## PROMPT
Reproduce verbatim the line containing "The image size" and every line that follows it through the end of the entries below, omitting all pictures.

(Saved entries)
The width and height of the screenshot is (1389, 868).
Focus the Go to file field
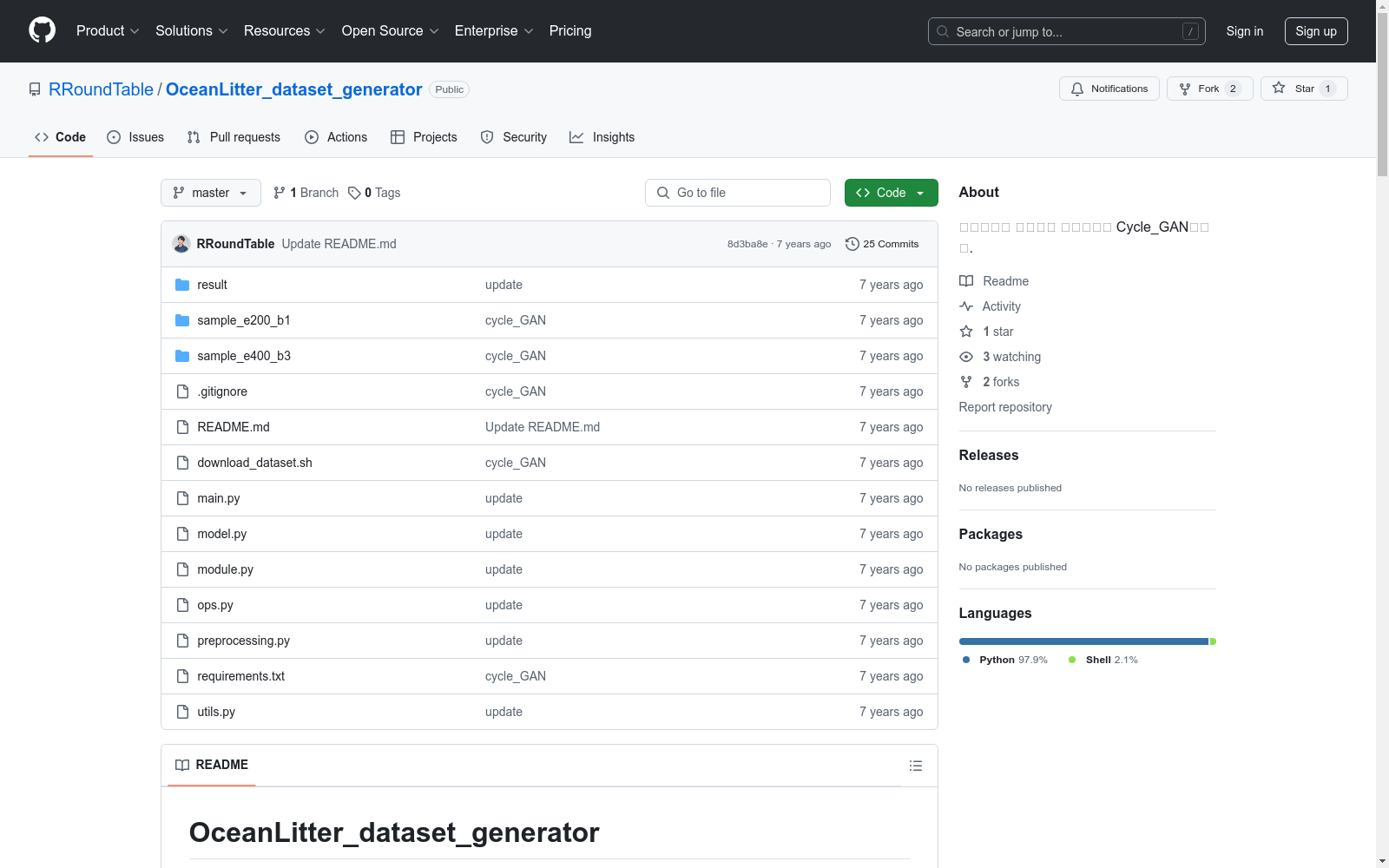coord(738,193)
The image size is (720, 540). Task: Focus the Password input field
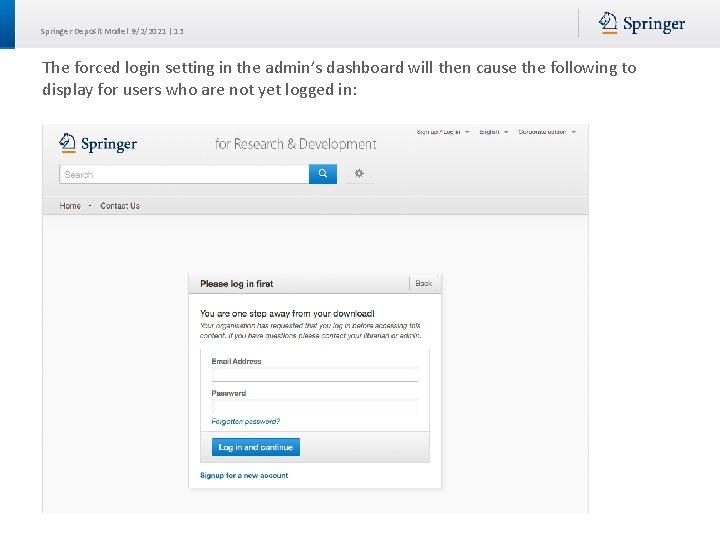(315, 405)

## OUTPUT
The image size is (720, 540). Task: Focus the Password input field
(315, 405)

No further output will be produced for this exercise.